Prompt: Taking the listing below line by line, tally those that contain the string "Given". Give the total alone.

Content starts

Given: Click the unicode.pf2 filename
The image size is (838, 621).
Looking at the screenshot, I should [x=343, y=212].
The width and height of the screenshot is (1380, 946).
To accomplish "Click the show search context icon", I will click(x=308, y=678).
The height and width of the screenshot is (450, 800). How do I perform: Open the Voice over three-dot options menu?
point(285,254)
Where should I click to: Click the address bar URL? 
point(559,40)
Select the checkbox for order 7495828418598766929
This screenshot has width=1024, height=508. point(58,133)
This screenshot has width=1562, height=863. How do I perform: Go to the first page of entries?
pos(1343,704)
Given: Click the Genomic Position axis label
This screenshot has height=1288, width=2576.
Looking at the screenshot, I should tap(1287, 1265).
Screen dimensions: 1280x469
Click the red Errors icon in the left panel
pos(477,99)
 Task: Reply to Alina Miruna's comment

Content ends

Answer to the problem: 2